Let’s try to add the time-zones of destination airports, and then calculate the flight times. As we see below, the results still don’t match. Perhaps air_time excludes the time between dep_time and arr_time spent on the tarmac, runway etc. I hope to return to this analysis later sometime.

Code

#########################################################################################
# Load data from airports which contains their time zones
data("airports")

# Left join the data set
flights_airports = left_join(flights, airports, by = join_by(dest == faa)) |>
  select(-hour, -minute, -time_hour, -carrier, -tailnum, -lat, -lon, -alt) |>
  filter(!is.na(dep_time) & !is.na(arr_time) & !is.na(air_time))

f4 = flights_airports |>
  select(year, month, day, dep_time, sched_dep_time, dep_delay, 
         arr_time, sched_arr_time, arr_delay,
         flight, origin, dest,air_time, distance, name, tzone) |>
  mutate(
    dep_time = make_datetime(year, month, day, 
                             dep_time %/% 100, dep_time %% 100, 
                             tz = "America/New_York"),
    arr_time = make_datetime(year, month, day, 
                             arr_time %/% 100, arr_time %% 100, 
                             tz = tzone)
    )

f4 |>
  slice(202) |>
  mutate(
    air_time = air_time,
    tzone = tzone,
    air_time_calc = interval(dep_time, arr_time)/minutes(1),
    .keep = "used"
  )

?(caption)

Question 4

How does the average delay time change over the course of a day? Should you use dep_time or sched_dep_time? Why?

The average delay time increases over the course of a given day.

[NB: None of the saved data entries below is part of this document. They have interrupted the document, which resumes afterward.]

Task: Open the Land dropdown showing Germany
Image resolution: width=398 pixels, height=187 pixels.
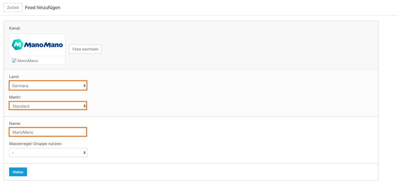Action: point(48,86)
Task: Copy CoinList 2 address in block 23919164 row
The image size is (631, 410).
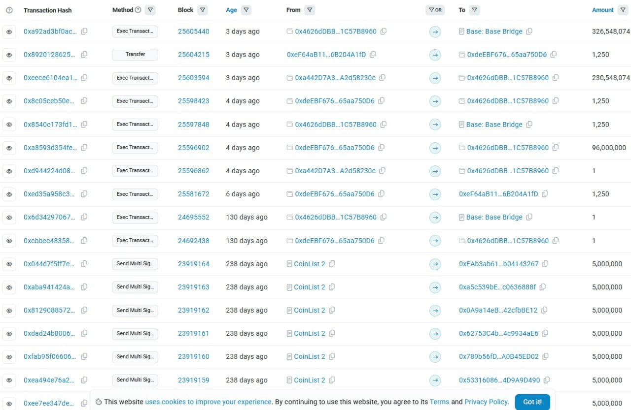Action: [x=332, y=264]
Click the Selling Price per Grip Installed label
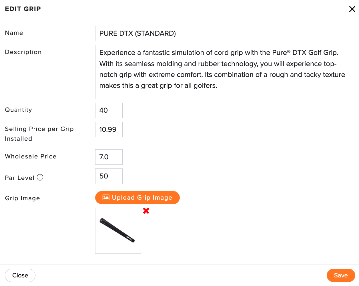Viewport: 359px width, 286px height. [39, 134]
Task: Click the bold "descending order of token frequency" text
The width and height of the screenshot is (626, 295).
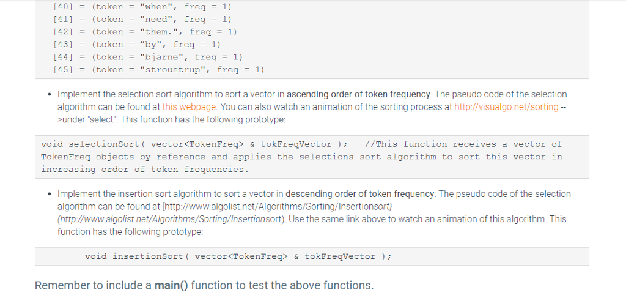Action: 359,194
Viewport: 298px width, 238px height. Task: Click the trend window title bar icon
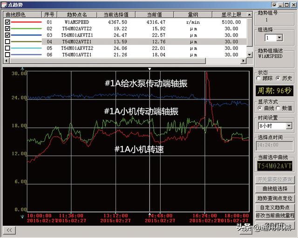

The plot in Figure 3 shows us that peak delays occur in the late evening.

In my view, we should use scheduled departure time because people arrive at the airport, and plan their travel as per scheduled departure time, and thus, information about scheduled departure time will be more useful to the consumers of the data visualization.

flights |>
  group_by(sched_dep_time) |>
  summarise(
    mean_dep_delay = mean(dep_delay, na.rm = TRUE),
    median_dep_delay = median(dep_delay, na.rm = TRUE)
  ) |>
  mutate(
    sched_dep_hour = sched_dep_time %/% 100,
    sched_dep_min = sched_dep_time %% 100,
    sched_dep_time = sched_dep_hour + (sched_dep_min/60)
  ) |>
  
  ggplot(aes(x = sched_dep_time,
             y = mean_dep_delay)) +
  geom_point(size = 0.2) +
  geom_line() +
  geom_smooth(col = "red") +
  coord_cartesian(xlim = c(4, 24),
                  ylim = c(0,80)) +
  scale_x_continuous(breaks = seq(5,24,1)) +
  theme_minimal() +
  labs(x = "Scheduled Depature Time during the day",
       y = "Average Departure Delay (minutes)",
       title = "Average departure delay for flights rises as the day progresses",
       subtitle = "Flights in the evening, 6 pm to 10 pm, have the highest departure delays\nConversely, early morning flights have minimal delays") +
   theme(panel.grid.minor.x = element_blank(),
         plot.title.position = "plot")

Figure 3: Line Chart (with loess smoother) of average departure delays over the course of a day

Question 5

On what day of the week should you leave if you want to minimise the chance of a delay?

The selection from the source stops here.